Work item =>
Only the lines containing "computer" belong in the answer; find them in the material below.

Data records =>
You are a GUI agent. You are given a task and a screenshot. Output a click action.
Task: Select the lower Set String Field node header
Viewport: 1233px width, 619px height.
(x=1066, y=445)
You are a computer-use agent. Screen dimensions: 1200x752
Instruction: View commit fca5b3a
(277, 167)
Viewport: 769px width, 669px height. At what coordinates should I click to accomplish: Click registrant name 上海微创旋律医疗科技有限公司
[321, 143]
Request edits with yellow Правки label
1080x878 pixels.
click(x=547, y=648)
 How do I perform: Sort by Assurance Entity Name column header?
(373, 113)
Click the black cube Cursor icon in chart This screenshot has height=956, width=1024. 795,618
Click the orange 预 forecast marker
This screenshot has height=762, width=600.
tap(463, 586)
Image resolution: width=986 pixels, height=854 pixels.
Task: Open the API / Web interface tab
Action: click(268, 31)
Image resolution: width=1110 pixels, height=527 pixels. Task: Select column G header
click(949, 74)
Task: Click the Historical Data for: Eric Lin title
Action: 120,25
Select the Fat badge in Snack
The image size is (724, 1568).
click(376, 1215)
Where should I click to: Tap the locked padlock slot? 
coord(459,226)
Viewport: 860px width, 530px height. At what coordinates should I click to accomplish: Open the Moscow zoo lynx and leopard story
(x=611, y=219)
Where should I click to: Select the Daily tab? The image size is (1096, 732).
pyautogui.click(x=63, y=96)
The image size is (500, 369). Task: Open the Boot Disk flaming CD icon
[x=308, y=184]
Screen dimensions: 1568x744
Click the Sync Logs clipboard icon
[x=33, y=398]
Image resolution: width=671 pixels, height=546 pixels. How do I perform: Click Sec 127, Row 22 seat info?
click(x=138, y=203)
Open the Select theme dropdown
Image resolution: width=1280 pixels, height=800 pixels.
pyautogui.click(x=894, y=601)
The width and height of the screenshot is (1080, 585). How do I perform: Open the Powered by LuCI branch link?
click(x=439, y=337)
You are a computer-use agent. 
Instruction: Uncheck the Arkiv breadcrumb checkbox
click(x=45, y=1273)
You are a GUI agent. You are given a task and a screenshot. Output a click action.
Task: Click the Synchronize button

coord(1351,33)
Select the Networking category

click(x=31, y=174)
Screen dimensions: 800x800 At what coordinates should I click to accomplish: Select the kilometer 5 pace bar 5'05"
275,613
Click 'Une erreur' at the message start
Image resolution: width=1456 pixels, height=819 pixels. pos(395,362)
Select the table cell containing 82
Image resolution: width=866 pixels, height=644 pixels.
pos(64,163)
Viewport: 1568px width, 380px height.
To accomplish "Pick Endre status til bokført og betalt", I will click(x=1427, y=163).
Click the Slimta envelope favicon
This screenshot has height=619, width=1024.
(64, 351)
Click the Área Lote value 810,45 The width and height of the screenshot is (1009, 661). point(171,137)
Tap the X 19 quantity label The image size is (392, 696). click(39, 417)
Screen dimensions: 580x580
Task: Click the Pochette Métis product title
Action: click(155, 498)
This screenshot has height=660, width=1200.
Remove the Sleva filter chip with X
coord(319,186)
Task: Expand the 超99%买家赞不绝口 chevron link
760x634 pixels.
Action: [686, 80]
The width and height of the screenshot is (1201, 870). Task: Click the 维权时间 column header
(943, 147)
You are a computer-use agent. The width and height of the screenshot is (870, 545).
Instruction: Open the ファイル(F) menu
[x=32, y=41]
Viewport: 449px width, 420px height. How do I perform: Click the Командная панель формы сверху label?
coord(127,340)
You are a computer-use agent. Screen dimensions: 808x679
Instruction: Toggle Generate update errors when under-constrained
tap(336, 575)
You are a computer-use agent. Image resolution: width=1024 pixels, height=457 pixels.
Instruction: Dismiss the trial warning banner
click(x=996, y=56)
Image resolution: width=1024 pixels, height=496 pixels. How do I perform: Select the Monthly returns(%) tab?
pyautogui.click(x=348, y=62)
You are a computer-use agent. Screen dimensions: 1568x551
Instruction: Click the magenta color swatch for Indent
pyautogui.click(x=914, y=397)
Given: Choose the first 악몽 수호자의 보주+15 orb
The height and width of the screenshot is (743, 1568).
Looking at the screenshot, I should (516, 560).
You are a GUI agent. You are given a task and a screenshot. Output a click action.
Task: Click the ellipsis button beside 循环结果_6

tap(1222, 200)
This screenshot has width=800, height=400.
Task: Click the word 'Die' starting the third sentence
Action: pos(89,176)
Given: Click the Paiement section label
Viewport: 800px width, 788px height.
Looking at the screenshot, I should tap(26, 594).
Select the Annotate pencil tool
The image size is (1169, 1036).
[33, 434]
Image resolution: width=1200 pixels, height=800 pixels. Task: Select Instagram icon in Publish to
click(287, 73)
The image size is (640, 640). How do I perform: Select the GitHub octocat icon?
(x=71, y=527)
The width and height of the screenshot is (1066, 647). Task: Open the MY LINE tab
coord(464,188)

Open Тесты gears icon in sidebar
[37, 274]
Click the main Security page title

Finished task =>
You are a computer-use agent. Screen dimensions: 1200x752
You are a computer-use agent. 
You are a computer-use agent. The width and height of the screenshot is (870, 545).
You are a computer-use agent. Screen dimensions: 808x679
You are a computer-use agent. Image resolution: width=1024 pixels, height=457 pixels.
You are a computer-use agent. Screen dimensions: 1568x551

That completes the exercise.